Say how many of the lines below contain the word "width"; nothing else belongs in the answer.

╭─ Given data

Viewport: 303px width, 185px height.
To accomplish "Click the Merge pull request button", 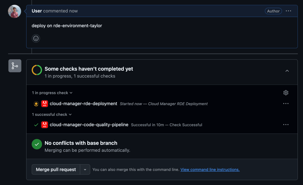I will 56,170.

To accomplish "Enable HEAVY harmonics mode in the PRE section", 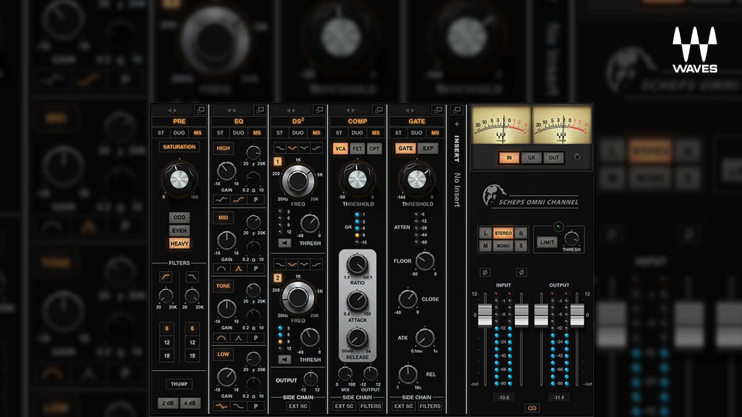I will tap(180, 244).
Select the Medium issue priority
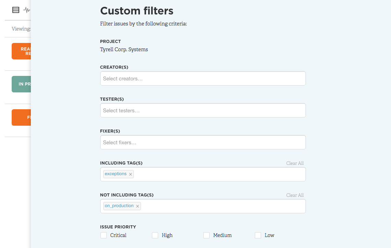 tap(206, 235)
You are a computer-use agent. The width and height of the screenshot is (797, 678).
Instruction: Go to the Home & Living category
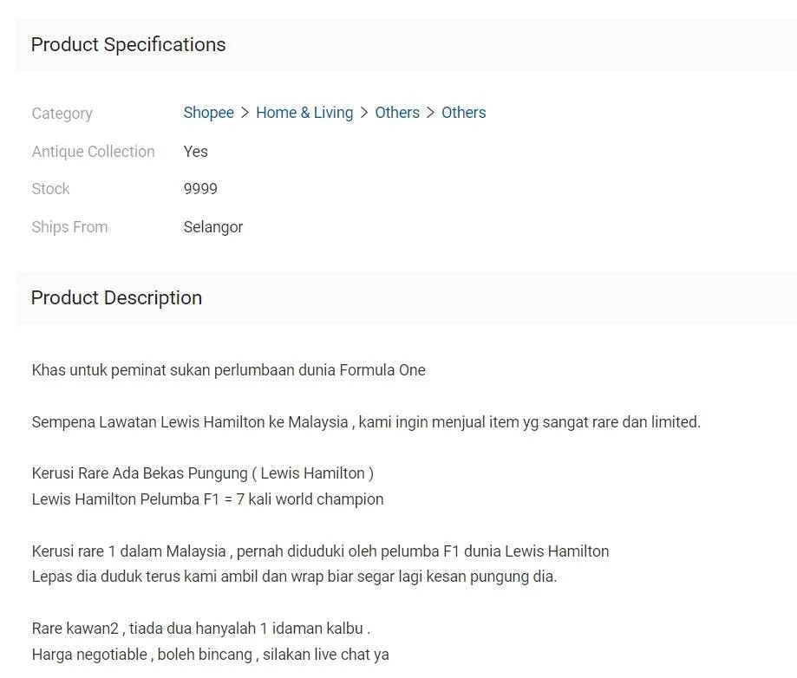point(304,113)
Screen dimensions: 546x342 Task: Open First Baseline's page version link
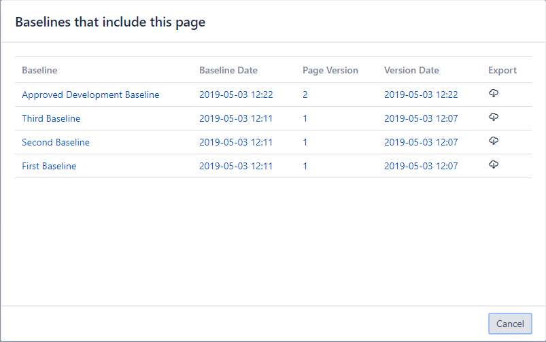[305, 167]
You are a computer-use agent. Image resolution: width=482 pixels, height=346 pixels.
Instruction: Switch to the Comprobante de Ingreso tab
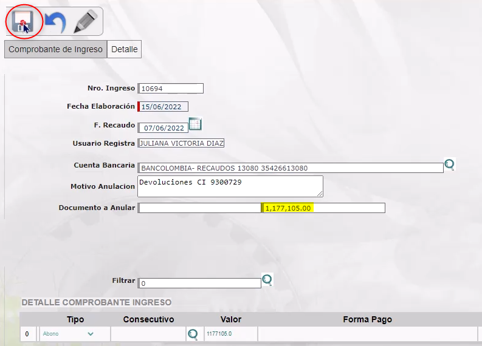point(55,49)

╰─

#### [Your response]
3